So, the fund was launched in the Desert Lion capital fund launched in April  2019. I have been managing outside capital since 2013.

[00:10:55] Rudi van Niekerk: Yes. Sure. So, few moving parts. Let’s see if we can touch on all of them. Let’s start with the last part first. So, the fund was launched in the Desert Lion capital fund launched in April  2019. I have been managing outside capital since 2013. And over that period, you are correct that the South African market has only returned 6% per annum. I have to qualify that by saying that the market, and I guess we’ll get to that a bit later, you know is so inefficient. And there are so many opportunities in the market that we have been able to outperform that, multiple times purely because of the structure and the nature of the market. So, I would be the first to say that, if you look at the South African equities market as an entity, then I wouldn’t necessarily say it is such an attractive opportunity to invest in. I am not advocating going out, rushing out, and buying South African index trackers for anyone. My background to your first part of the question: What got me interested? Why am I playing in this play pin of the South African equities market is pure because that’s where I cut my teeth.

What got me interested? Why am I playing in this play pin of the South African equities market is pure because that’s where I cut my teeth.

I started from that. First introduction to financial markets was  grain prices trading on the derivatives market. I ventured out and I started looking at companies and investing in companies. And I bought my first company or shares in a company in 2004 whilst I was still active as a grain trader. And that’s where it really took off. It was parallel to a process of reading about fundamental investing. Just immediately the concept clicked with me – the concept of being able to buy something for less than what it’s worth and the concept of exponential growth. So, it’s merely a function of where I’ve cut my teeth. At that stage I didn’t go and take a top-down view and say, where are the most attractive markets in the world to invest in? I did what was right in front of me and over that period, I made a lot of mistakes initially, but I cut my teeth from 2004 to 2013 for those first nine years doing my own thing in the market.

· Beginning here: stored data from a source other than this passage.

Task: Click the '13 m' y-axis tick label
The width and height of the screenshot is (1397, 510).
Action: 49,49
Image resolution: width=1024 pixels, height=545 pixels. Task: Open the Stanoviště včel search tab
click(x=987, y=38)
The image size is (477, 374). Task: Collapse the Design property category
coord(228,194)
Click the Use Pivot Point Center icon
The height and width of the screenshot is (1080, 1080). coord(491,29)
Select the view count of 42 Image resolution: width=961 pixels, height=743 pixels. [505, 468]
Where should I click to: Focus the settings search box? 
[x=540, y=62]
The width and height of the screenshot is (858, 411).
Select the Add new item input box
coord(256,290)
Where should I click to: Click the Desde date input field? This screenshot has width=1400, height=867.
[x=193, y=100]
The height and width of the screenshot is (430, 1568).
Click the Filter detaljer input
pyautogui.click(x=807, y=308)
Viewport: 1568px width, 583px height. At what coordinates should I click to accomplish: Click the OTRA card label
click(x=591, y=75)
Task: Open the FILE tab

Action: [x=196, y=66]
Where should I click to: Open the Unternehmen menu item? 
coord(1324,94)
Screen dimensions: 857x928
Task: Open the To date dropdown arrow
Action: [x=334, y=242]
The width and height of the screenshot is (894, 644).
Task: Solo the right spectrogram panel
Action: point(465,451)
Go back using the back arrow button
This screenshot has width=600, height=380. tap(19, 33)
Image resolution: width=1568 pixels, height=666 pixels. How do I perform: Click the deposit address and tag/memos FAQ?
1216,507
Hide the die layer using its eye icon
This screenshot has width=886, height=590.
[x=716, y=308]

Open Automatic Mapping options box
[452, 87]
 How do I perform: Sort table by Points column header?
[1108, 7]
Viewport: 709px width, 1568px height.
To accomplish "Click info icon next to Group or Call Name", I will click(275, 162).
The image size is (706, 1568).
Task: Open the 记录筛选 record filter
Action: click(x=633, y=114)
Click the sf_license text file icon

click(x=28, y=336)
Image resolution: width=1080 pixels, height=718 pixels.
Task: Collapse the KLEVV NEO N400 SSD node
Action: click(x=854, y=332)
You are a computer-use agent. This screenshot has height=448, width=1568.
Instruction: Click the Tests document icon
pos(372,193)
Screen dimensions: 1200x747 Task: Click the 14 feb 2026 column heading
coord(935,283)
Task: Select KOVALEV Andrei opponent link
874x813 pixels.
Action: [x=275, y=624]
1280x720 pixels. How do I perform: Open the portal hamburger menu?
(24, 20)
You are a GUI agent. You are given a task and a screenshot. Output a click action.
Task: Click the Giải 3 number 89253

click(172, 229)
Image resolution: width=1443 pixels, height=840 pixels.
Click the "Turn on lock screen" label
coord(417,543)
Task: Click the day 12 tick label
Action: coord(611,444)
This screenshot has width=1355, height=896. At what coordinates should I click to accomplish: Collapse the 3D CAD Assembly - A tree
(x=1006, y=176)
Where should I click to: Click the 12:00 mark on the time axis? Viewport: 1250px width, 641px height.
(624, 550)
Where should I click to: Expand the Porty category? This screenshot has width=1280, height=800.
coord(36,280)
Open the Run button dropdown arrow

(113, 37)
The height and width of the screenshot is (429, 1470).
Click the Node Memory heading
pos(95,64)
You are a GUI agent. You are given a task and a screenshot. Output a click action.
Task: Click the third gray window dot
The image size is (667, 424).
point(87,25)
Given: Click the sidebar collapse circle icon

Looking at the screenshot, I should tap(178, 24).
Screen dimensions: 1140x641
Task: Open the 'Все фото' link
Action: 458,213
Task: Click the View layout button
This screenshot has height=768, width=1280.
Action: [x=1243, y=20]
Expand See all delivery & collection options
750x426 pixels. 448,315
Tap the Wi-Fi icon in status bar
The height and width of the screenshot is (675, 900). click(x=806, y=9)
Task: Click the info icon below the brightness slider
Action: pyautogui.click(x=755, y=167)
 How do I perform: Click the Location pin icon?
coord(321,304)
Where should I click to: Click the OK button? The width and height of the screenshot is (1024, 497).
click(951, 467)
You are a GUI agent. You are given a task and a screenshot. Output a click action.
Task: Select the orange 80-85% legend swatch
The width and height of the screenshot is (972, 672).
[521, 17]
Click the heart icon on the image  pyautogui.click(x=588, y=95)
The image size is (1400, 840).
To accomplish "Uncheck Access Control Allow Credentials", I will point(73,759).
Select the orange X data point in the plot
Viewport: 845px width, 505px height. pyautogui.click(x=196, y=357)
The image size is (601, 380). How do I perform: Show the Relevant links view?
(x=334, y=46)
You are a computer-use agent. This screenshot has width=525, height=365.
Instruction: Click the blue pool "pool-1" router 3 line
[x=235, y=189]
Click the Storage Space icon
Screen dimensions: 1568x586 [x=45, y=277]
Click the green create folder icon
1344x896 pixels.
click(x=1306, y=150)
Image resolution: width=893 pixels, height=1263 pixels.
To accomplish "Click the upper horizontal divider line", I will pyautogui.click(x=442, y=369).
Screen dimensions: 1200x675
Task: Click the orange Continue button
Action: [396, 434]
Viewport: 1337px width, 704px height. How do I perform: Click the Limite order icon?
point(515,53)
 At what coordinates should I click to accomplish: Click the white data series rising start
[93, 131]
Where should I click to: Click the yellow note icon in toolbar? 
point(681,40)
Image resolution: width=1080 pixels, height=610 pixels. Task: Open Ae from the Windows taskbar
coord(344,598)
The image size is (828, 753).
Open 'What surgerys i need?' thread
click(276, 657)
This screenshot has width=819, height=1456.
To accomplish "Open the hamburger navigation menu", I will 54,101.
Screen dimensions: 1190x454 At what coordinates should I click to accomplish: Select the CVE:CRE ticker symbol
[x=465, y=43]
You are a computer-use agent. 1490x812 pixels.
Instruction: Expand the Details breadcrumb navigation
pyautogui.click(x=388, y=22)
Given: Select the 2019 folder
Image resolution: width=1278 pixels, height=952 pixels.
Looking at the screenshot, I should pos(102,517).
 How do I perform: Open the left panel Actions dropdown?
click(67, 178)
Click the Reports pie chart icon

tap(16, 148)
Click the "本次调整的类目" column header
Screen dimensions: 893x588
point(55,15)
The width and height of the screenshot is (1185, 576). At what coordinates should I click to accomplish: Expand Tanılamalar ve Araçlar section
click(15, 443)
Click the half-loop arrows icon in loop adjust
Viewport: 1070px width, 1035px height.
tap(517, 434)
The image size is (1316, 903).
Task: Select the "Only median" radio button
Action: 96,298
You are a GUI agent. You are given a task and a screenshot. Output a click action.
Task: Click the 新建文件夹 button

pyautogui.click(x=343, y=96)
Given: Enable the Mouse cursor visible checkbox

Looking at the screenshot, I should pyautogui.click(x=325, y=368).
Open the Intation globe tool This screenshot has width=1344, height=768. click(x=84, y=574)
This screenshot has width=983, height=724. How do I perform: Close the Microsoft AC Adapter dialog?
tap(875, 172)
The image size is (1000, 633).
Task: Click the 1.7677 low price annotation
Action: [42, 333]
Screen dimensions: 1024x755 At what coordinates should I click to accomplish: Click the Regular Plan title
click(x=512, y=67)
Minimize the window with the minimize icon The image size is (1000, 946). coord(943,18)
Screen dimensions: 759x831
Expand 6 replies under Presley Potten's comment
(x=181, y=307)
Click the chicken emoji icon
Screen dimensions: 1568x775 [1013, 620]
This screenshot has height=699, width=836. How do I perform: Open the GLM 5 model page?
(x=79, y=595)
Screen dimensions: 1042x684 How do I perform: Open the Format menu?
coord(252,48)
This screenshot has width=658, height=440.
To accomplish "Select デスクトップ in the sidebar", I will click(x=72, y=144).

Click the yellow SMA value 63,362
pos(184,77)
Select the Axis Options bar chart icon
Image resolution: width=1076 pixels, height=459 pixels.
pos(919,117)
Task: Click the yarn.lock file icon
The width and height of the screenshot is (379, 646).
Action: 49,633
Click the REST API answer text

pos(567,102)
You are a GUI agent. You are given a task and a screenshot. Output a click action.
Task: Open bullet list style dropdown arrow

And what I realized is that the market is so heterogenous. It’s so dispersed. There are so many smaller opportunities of which the return profiles are not representative of the market return as general. I realized that there is a huge opportunity, which by definition, will be overlooked or not identified if you just look at the South Africa market as a singular entity.

And what I realized is that the market is so heterogenous. It’s so dispersed. There are so many smaller opportunities of which the return profiles are not representative of the market return as general.

Desert Lion’s position in the South African financial industry

[00:14:11] Tilman Versch: Are you the only desert lion in this South African capital markets? Are there many other players that have the same approach as you have, or is the financial industry more conservative, more classical?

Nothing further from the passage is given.